Lights out tonight — trouble in the heartland.
Got a head-on collision, smashin’ in my guts, man.
I’m caught in a crossfire that I don’t understand.
I don’t give a damn for the same old played out scenes.
I don’t give a damn for just the in-betweens.
Honey I want the heart, I want the soul, I want control right now.
Talk about a dream, try to make it real.
You wake up in the night with a fear so real
[You] spend your life waiting, for a moment that just don’t come.
Well, don’t waste your time waiting.

Badlands, you gotta live it every day.
Let the broken hearts stand as the price you’ve gotta pay.
We’ll keep pushin’ till it’s understood, and these badlands start treating us good.

The Boss has been creating music that inspires, invigorates, causes pause, and energizes — sometimes all at once — for over 40 years now.

Once heralded as the “next Dylan” (which is seemingly every critic’s favorite comparison) for his grandiose verbiage, Springsteen, more so than most rock musicians, puts sentiments, characters, stories, and themes central to his music. Of course, every artist does this, but I suggest that none have succeeded like the Boss.

Able to intertwine stirring narrative and philosophy with pulsing drums, squealing saxophones, and his signature Brucian gruff, Springsteen has earned his keep as “The Boss.”

Bruce Loves You

What are those themes and sentiments that Bruce so boldly proclaims?

To speak simply, Bruce’s music is about us. It’s about the seemingly insignificant moments that are indicative of storylines much bigger than we realize. Springsteen has taken the “little moments” platform to the mainstream in the most convincing way. He has found a way to convey deep, riveting, emotional stirring with simple narrative.
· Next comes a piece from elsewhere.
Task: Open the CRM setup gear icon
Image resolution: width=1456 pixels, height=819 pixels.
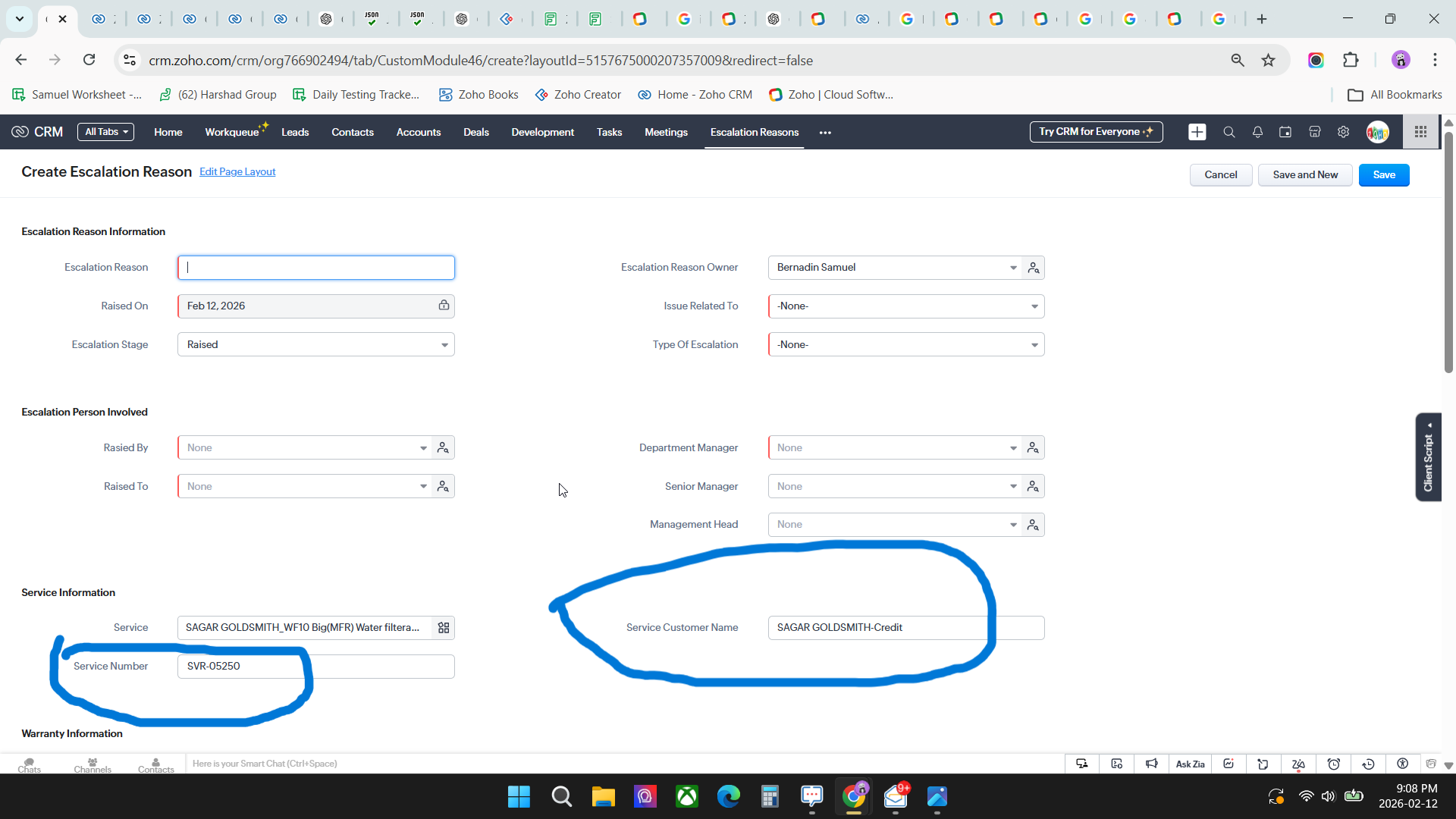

The little idiosyncrasies of life have weight, value, purpose, and are not to be overlooked.

(Before we go much further, I’ve alluded to the importance of the present, seemingly insignificant moments in this post.)

One of my favorite examples of this is found in “Used Car” from 1984’s Nebraska.

My little sister’s in the front seat with an ice cream cone.
My ma’s in the back seat sitting all alone.
As my pa steers her slow out of the lot for a test drive down Michigan Avenue.

Now, my Ma she fingers her wedding band and watches the salesman stare at my old man’s hands.
He’s telling us all about the break he’d give us if he could, but he just can’t.
Well, if I could I swear I know just what I’d do.

Now mister, the day the lottery I win, I ain’t ever gonna ride in no used car again.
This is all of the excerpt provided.